The clustering technique has been used in several other energy and emission related studies, both to cluster countries and households [34,48,49]. The aim of cluster analysis is to classify the whole sample into distinguished clusters, where it is relatively homogeneous within each single cluster and heterogeneous across different clusters. On a country level, Lamb at al. [49] have applied the clustering technique to identify the similarity and diversity of human development and CO2 emissions between developing and developed nations. On a household level, Pullinger et al. [48] have used the clustering approach to identify distinct household groups according to their water using practices. Likewise, Element Energy [34] have investigated household electricity use in the UK using cluster analysis. It conducted cluster analysis among householders in their sample based on their annual electricity consumption, 6–7 pm peak-time electricity use, socioeconomic factors and dwelling-related characteristics, number and energy efficiency level of appliances, as well as their climate change attitudes and electricity conservation behaviors [34]. Compared to the traditional regression analysis, the clustering technique is especially beneficial for studies exploring whether there are different combinations of independent variables and corresponding values that lead to a similar value for the dependent variable (for example, high CO2 emissions from energy use at home) [48]. The analysis presented in this paper applies the cluster method to classify the high-emitting households in order to identify whether the high emitters comprise several groups which are more homogeneous in terms of socioeconomic factors and dwelling-related characteristics within each group but heterogeneous across different groups. The homogeneity within a cluster means that the households within one cluster are grouped together by well-defined similarities. On the contrary, the heterogeneity across clusters means that households in one cluster are separated from those in other clusters by well-defined dissimilarities [50,51]. This clustering method has not been used to classify high emitters in other studies, and will be an important original contribution to knowledge through this research.

Material and methods

Material

There are currently no data sets in the UK that provide both household CO2 emissions and socioeconomic factors [20]. This research thus estimates household CO2 emissions from energy consumption data. Household expenditure on gas, electricity, and oil are collected from the 2012 Living Cost and Food (LCF) survey, which is a household survey carried out by the Office for National Statistics (ONS) in the UK [40]. The survey covers the whole UK, including England, Scotland, Wales, and Northern Ireland [40]. Households in Northern Ireland are excluded in the analysis presented here, due to the much higher level of oil use at home than other regions. Using oil leads to around 38% higher CO2 emission per kWh than natural gas [52]. 5593 households in total were selected using a multi-stage stratified random sample method from approximately 26.4 million UK households in the 2012 LCF survey [41]. Initially, the first stratum in the sample selection was defined by the Government Office Regions (GORs) and two variables, which were social class of the HRP and ownership of cars. Then, 638 out of 1.8 million postal sectors were randomly selected from the first stratum. All households in each selected postal sector were accessed for the survey. As a result, 52% of the selected households responded to the survey, which constituted the 5593 households in the data set.

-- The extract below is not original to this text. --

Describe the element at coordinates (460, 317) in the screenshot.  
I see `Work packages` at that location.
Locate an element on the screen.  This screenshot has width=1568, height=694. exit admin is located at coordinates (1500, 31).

Less than 1% of the households use other fuels, such as solid fuel or Calor gas, in the 2012 LCF survey. For this reason, the other fuels are not considered in estimating total CO2 emissions from energy use at home. This analysis estimates the energy used by each household in the selected survey sample by dividing the household energy bills by corresponding energy unit prices as shown in Table 3 [53,54]. The price for domestic oil in 2012 was also obtained from Department of Energy and Climate Change (DECC) [55], with no regional prices available. After calculation, gas and electricity use are measured in kWh and oil consumption is measured in liters, instead of British pounds. For this reason, there is uncertainty about using a monetary value to estimate energy consumption volume, because the actual volume of energy measured in kWh or liters that each household used is not available. The gas, electricity, and oil use are converted into CO2 emissions with factors obtained from the AEA [52]. The conversion factors for electricity in 2012 are the average grid conversion factors over the previous five years, which are updated annually [52]. The calculations result in an estimation of 5.3 tonnes CO2/year for average UK household emissions from energy use at home, based on the 2012 LCF survey. This estimation is consistent with the results in Büchs and Schnepf [20], which shows that average household emissions from energy use at home are about 5.1 tonnes CO2/year during 2006–2009.

In addition to household energy expenditure, the 2012 LCF survey also provides socioeconomic factors and dwelling-related information for households. The analysis aims to include as many socioeconomic factors and dwelling-related characteristics as possible from the 2012 LCF survey for data analysis in order to provide a fuller picture of who the high emitters are and why they emit more than others. Based on the studies associated with household CO2 emissions from energy use at home and socioeconomic factors that are introduced in Section 2, the household variables included in the analysis are household composition, tenure type, category of dwelling, number of rooms in the accommodation, equivalised disposable household income, age of the oldest person, sex of HRP, GORs, as well as ownership of cars and second dwelling in the UK. The ownership of cars and second dwellings in the UK are included in the analysis as an additional indicator of the wealth level of the households. The sex of HRP is included in the analysis to complement the information on household composition. Education level data were also collected in the 2012 LCF survey, but 32% of household members did not provide this information, thus the variables cannot be used dependably in the analysis. All other available socioeconomic factors and dwelling-related characteristics in the 2012 LCF survey are covered by the selected variables in the cluster analysis to cluster the high-emitting households.

Methods of analysis

Equivalising household CO2 emissions

As explained in Section 2, household composition influences energy requirements at home as members in the same household are able to share the energy used for space heating, lighting, cooking, and appliance use most of the time. The analysis aims to identify who the high emitters are based on CO2 emissions estimates from their energy consumption. Not equivalising the household CO2 emissions estimates is likely to result in the defined high-emitting households comprising a larger percentage of households with more members than average. Thus the analysis presented in this paper applies DECC’s [56] Low Income High Cost (LIHC) equivalisation factors (Table 4) to equivalise household CO2 emissions estimates before defining, clustering and identifying the high-emitting households. The LIHC equivalisation scale is based on the energy requirement of the households, which was used by DECC [56] to identify households in fuel poverty.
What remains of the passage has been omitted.